Planning to modify your analytics data

Review how you can optionally customize the analytics data in your IBM® API Connect Analytics deployment before storing it.

You can create filters to customize the analytics data before storing in external or internal storage. Filters allow you to add new fields, modify existing fields, or remove fields from the data. You can do this globally for the entire Analytics subsystem, or you can do it conditionally for a specific API. By default, filters are defined at the global level, so unless you include conditionals, changes are applied to every piece of data flowing through the pipeline.

For information on adding filters to the Analytics CR to modify your data, see Modifying your analytics data.

What fields can you modify?

The fields that are available for you to interact with are described in API event record fields. Each API defined in the Management subsystem and published to your Gateway has its own success and error log policies. The log policy settings determine what data is available for customization. Be sure to verify the existence of a field before trying to modify it; otherwise your pipeline might fail.

Modifying fields is a complex operation and can cause problems with your data. It is highly recommended that you remove fields entirely (instead of modifying them) if you need to sanitize data. If you want to change the format of an existing field, you should create a new, unique field.
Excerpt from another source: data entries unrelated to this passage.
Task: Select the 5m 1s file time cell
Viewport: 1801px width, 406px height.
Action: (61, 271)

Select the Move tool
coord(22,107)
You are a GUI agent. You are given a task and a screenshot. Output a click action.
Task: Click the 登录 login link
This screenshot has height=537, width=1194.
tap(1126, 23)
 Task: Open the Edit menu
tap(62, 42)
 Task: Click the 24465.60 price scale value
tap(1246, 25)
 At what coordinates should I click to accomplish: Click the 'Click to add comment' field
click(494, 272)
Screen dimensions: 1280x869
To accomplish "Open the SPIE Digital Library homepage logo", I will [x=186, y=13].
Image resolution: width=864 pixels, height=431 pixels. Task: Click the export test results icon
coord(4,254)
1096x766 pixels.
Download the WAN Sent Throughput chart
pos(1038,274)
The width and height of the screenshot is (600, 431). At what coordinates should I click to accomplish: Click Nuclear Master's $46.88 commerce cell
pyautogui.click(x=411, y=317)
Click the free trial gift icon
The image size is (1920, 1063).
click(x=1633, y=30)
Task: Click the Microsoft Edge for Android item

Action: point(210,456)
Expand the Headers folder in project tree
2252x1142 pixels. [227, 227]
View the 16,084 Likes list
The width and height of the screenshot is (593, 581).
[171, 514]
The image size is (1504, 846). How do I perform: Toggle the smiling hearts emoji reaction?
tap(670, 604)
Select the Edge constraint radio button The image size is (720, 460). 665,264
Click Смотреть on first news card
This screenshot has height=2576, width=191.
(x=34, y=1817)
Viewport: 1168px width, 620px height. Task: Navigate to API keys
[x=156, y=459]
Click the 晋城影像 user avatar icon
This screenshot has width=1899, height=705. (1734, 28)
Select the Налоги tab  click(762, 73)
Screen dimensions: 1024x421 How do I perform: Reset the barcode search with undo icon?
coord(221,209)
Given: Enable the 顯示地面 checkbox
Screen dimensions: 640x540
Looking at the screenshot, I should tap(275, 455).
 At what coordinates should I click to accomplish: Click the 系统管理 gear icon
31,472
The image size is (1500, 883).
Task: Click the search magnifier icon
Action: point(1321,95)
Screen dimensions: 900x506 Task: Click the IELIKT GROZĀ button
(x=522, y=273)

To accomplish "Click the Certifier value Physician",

Important: Do not change the data type of existing fields or modify fields critical to the Analytics subsystem's operations and access control. Doing so can cause problems with retrieving or storing data. The following fields are restricted (note that there might be other fields that are not included in this list):
  • org_id
  • catalog_id
  • space_id
  • developer_org_id
  • datetime
  • @timestamp

The service for the data pipeline is based on Elastic Logstash, which provides a set of predefined filter plugins that you can use for modifying data. However, the plugins are third-party software that IBM does not control, so IBM cannot guarantee support for them.

Which pipeline is affected by the filter?

The message queue and offload enabled settings determine which pipeline's data is affected by filters. Table 1 specifies which pipeline's data is affected when the message queue and offload settings are enabled in different combinations.

Table 1. Settings that determine which pipeline is affected by filters
  Offloading is enabled Offloading is disabled

Message queue is enabled

  • Offload.filter applies to offloaded data
  • Ingestion.filter applies to internal data
  • Offload.filter is ignored
  • Ingestion.filter applies to internal data

Message queue is disabled

  • Offload.filter applies to all data
  • Ingestion.filter applies to all data
  • Offload.filter is ignored
  • Ingestion.filter applies to all data